Community Member Sam Lee's Testimony at DACA Congressional Hearing
Sam Lee, HANA Center Leader
June 15, 2026
DACA Congressional Hearing
Thank you for the opportunity to share my story.
I was 6 years old when my family immigrated to the US. We left South Korea after US backed economic policies implemented in 1988 which led to the 1997 economic crash.
We built our home in the northern suburbs of Chicago. I fell in love with our community, going to a friend's quince, freestyling in the school hallways, and friends asking me about Korean dramas.
My parents and I worked hard running our own restaurant. Around the time I was applying for college, the DACA program was announced. Because of DACA and the labor of my parents, my brothers and I were able to attend college and I majored in psychology.
Now, I work in healthcare research in Chicago. Immigrants work in restaurants, schools, childcare, and many other places that are essential to our society and economy. But we are more than just our labor and the taxes we pay.

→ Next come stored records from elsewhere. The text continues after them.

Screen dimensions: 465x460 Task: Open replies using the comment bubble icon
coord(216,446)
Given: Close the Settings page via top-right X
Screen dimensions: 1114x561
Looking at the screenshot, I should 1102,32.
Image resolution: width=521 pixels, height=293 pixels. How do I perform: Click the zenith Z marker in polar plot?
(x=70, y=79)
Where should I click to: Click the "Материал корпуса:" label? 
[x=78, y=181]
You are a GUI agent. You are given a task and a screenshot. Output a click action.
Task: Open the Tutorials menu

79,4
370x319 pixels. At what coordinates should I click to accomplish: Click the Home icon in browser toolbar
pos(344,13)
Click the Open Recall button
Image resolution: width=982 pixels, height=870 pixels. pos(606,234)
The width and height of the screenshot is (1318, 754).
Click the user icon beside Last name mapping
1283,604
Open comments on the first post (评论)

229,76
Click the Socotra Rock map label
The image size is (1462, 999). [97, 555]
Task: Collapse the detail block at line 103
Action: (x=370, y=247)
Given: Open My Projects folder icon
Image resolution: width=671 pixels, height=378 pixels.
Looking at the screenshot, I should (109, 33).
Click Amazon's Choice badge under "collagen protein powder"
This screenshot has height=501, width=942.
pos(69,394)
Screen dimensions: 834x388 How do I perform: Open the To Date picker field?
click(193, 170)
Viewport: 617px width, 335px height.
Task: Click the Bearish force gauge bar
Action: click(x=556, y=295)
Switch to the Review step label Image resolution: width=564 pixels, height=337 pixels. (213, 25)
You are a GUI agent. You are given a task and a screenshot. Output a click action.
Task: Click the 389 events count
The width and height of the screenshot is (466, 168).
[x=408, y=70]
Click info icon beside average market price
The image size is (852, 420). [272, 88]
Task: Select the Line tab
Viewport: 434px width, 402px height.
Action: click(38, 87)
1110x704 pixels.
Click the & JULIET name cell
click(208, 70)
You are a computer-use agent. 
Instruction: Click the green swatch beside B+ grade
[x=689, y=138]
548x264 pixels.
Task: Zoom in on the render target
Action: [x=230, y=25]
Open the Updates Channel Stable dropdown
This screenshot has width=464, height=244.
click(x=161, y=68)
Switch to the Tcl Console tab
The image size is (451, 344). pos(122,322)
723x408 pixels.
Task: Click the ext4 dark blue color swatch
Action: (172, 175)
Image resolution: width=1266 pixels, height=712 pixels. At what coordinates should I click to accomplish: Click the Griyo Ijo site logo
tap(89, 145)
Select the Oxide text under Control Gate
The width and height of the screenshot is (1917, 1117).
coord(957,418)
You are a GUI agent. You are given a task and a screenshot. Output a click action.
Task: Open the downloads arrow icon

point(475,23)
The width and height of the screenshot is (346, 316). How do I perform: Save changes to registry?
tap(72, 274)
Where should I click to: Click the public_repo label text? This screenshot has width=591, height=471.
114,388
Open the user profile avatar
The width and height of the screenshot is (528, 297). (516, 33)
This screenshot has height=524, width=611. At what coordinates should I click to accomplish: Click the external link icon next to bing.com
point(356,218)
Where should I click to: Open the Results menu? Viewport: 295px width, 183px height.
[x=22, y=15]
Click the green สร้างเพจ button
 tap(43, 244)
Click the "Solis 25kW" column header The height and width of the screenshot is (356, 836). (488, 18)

We build community and show up where systems fail. Through mutual aid efforts in Chicago, I have: been outside to get hotels for unhoused people during freezing temperatures, bolster a food distribution and clothing closet, support my trans friends as a pre-crisis responder, administer Narcan, and more. Some of these efforts started to serve asylum seekers, but grew as we worked in solidarity with many communities, recognizing that our struggles are interconnected.
In growing up in the US, community has been critical to my well-being. I am thankful for organizations like the HANA Center, an immigrant justice organization based in Chicago’s third Congressional District. HANA Center provides social services and organizes Korean and multiethnic immigrants to fight for the systemic change we need. Each year, HANA Center assists nearly 200 young people like myself to file their DACA renewals. I’ve built community with other DACA recipients and immigrants, and had opportunities I would’ve never had otherwise.
But now DACA is being destroyed. People are facing long delays that push them out of status and some are being deported. Just last week in my childhood suburb, a disabled DACA recipient and educator was fired due to the renewal backlog. She did everything “right” – but the system failed.
Our immigrant families and friends, not only DACA recipients, are under attack. Communities are being targeted and terrorized because of their skin color or how they came to live here. Existing opportunities are being destroyed and new ones are nonexistent.
We need a permanent solution. We need a pathway to citizenship for all 11 million undocumented immigrants, and we need it now. I call on Congress to pass the Registry Act and to abolish ICE. Every person deserves dignity and has the right to belong. Thank you.